Grand opera gala
“What a feast: our own orchestra and choral society pulling out all their stops and two superb opera singers utterly delighting us. This was one of the most enjoyable summer concerts we have had.”
A delightful programme for a summer evening was given at the Town Hall by the Todmorden Orchestra, conductor Nicholas Concannon Hodges, Todmorden Choral Society, conductor Anthony Brannick, and soloists Thérèse Vincent, soprano, and Gary Martin, baritone.
As it’s not possible to do justice to every item, I have chosen some of the highlights: Thérèse Wincent’s lyrical “Russalka” sensitively echoed, in parts, by the flute and clarinet, “La Traviata” the singing beautifully capturing Violetta’s conflicting emotions, also effortlessly sailing through coloratura passages. Lehar’s “Meine lippen, sie kussen so heisse” was deliciously and playfully beguiling. Ms Vincent sang with lovely warmth and sweet tone, very expressive of the different characters’ feelings.
Gary Martin’s rich voice, dynamic range and sensitivity, took us by storm from the first note to the last: the agile “Figaro” with his wit and dash, the proud “Toreador” sweeping all before him, and the beguiling “Don Giovanni” contrasted greatly with his “Germont” conveying warmth and kindness, yet inflexible strength of the father towards his son, protecting his “best interests”. Having such a magnificent opera singer in our town hall was almost unbelievable!
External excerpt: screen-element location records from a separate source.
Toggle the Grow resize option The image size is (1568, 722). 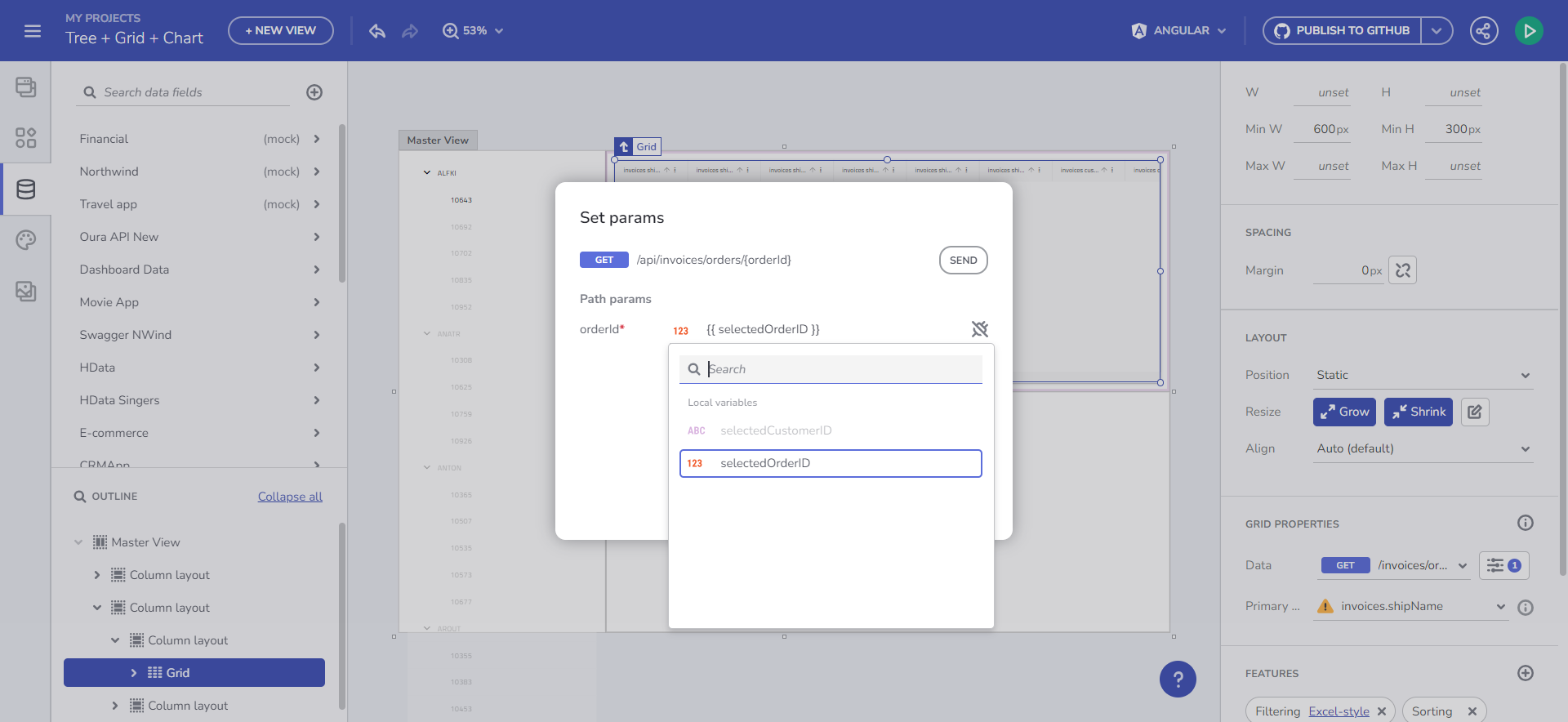1344,412
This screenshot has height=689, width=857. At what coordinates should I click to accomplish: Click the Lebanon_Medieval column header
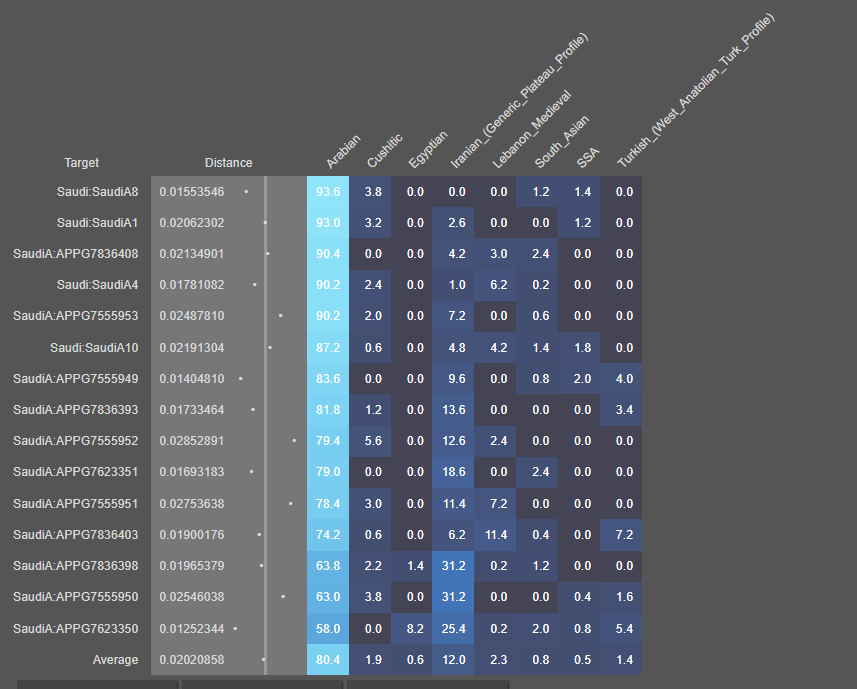coord(530,128)
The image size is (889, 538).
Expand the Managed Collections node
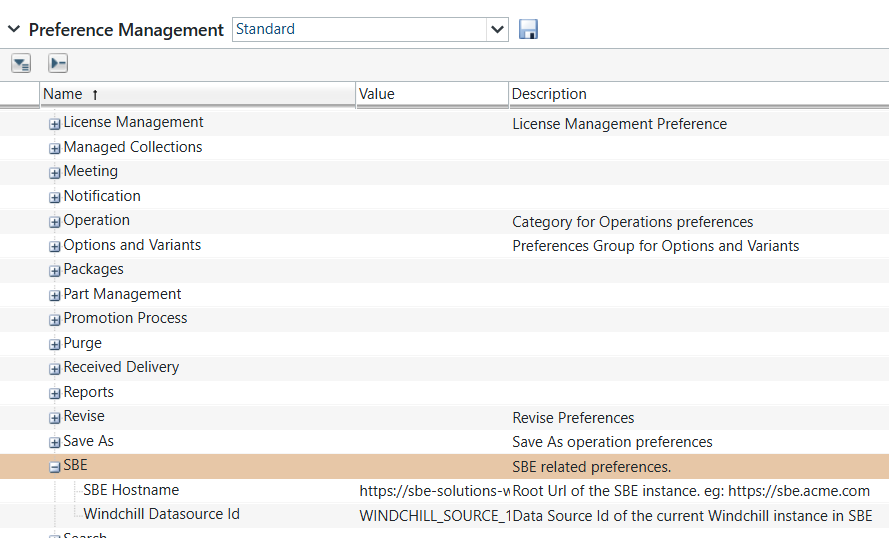(55, 148)
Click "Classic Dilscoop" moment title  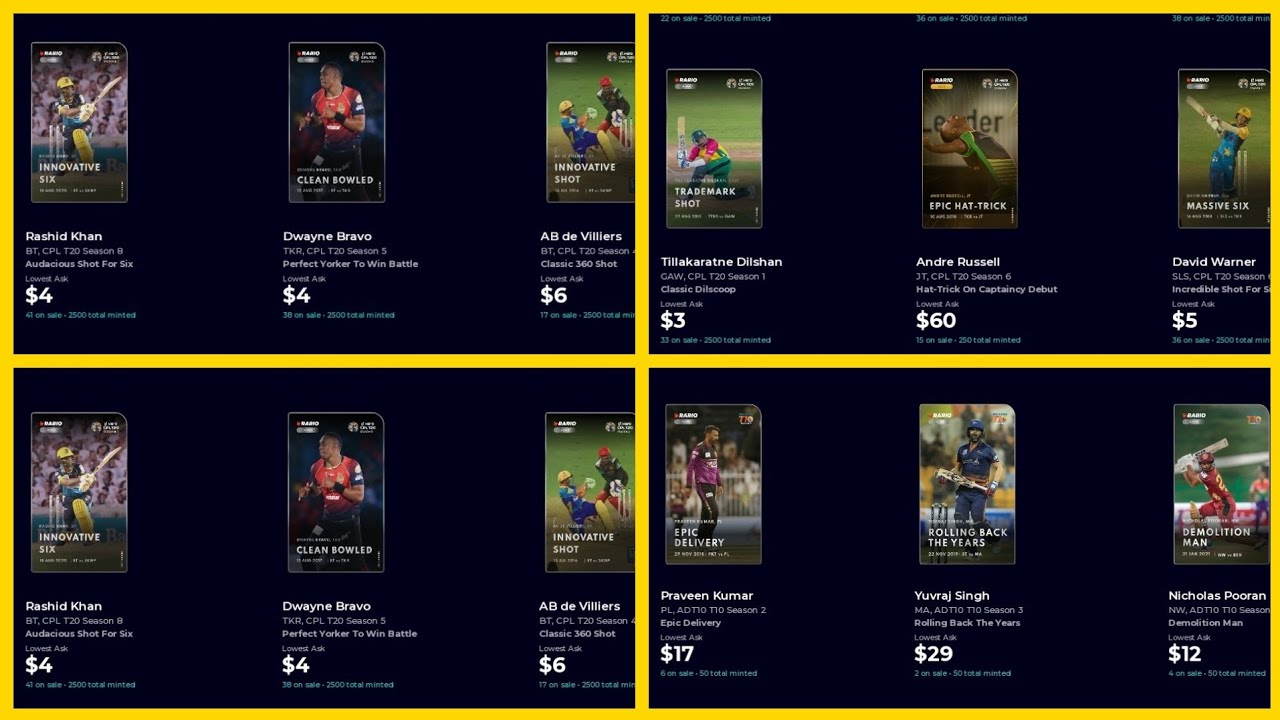pyautogui.click(x=698, y=289)
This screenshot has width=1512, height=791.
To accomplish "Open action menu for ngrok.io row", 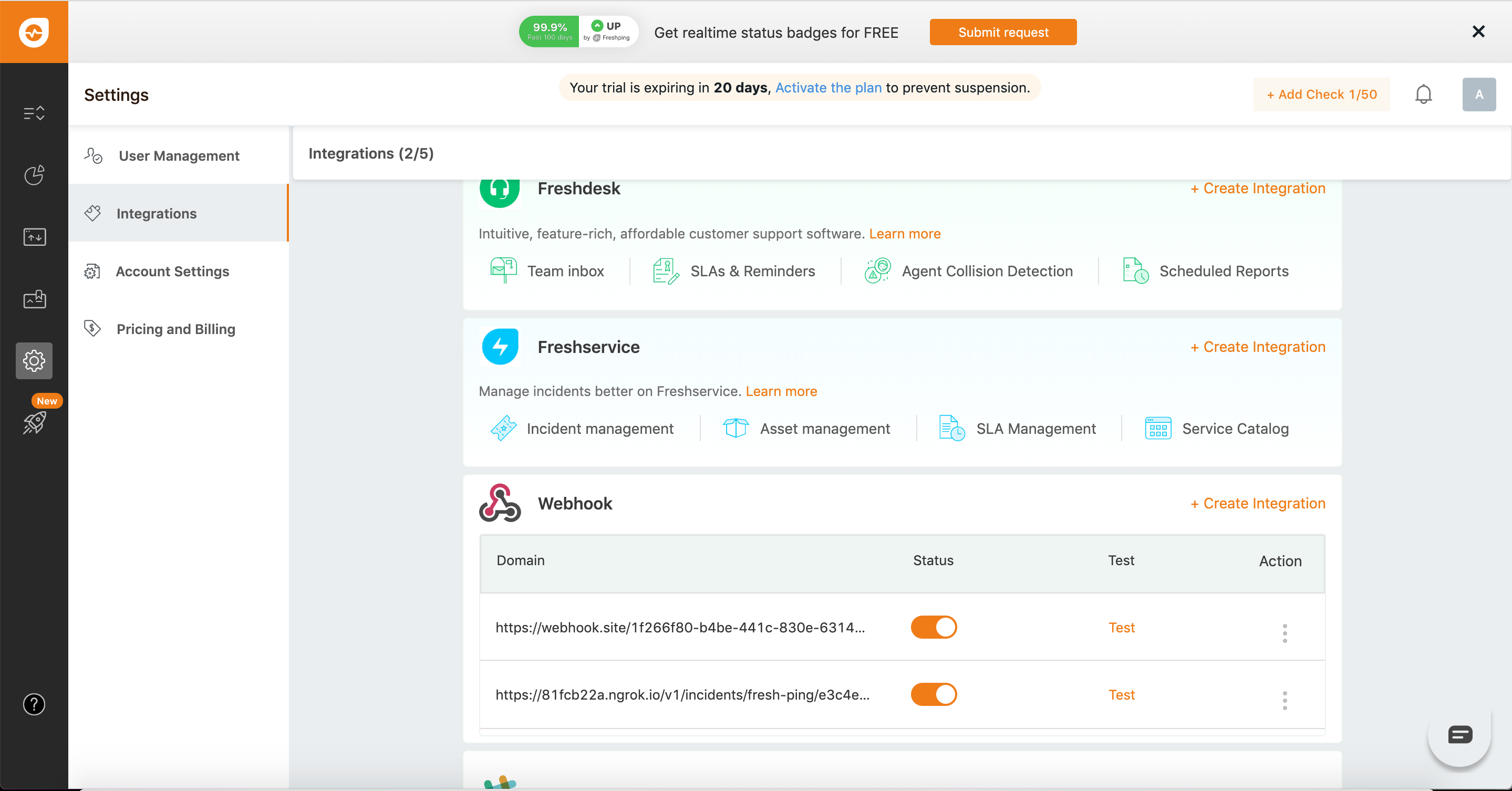I will click(x=1285, y=701).
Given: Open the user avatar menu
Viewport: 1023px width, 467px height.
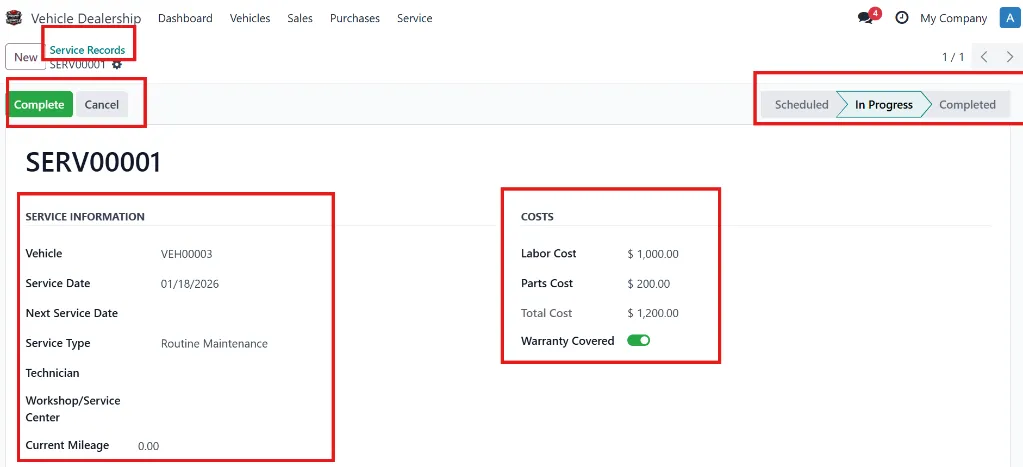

The Orchestra, opening in fine style, with Wagner’s “Meistersingers’ Prelude”, played throughout the evening, also supporting soloists and choir. This included some fine solos from cor anglais in Russalka, trumpet in Aida’s “Grand March” and bassoon in “La ci darem la mano”. The Polonaise from “Eugene Onegin” was full of verve and panache with woodwinds tripping in cheerful harmony in contrast to the warmly lyrical cello section playing as one! and the Barcarolle from “Tales of Hoffmann” with its lovely unison string playing so pleasantly soothing in contrast to the fiery Toreador.
“The Polotsvian Dances” with lovely clarinet flute and oboe solos, wild dance, then the much loved “stranger in paradise” melody, beautifully sung by the choir, the underlying quietly galloping pulse blossoming into full orchestra with rich brass and percussion ensemble, the cross rhythms, and full throated choir, was a truly wonderful finale.
Then as if that were not enough, an encore: a duet from the “Merry Widow”: The image of that charming couple singing and dancing together so gracefully and harmoniously was the “icing on the cake”!
What a feast: our own orchestra and choral society pulling out all their stops and two superb opera singers utterly delighting us. This was one of the most enjoyable summer concerts we have had.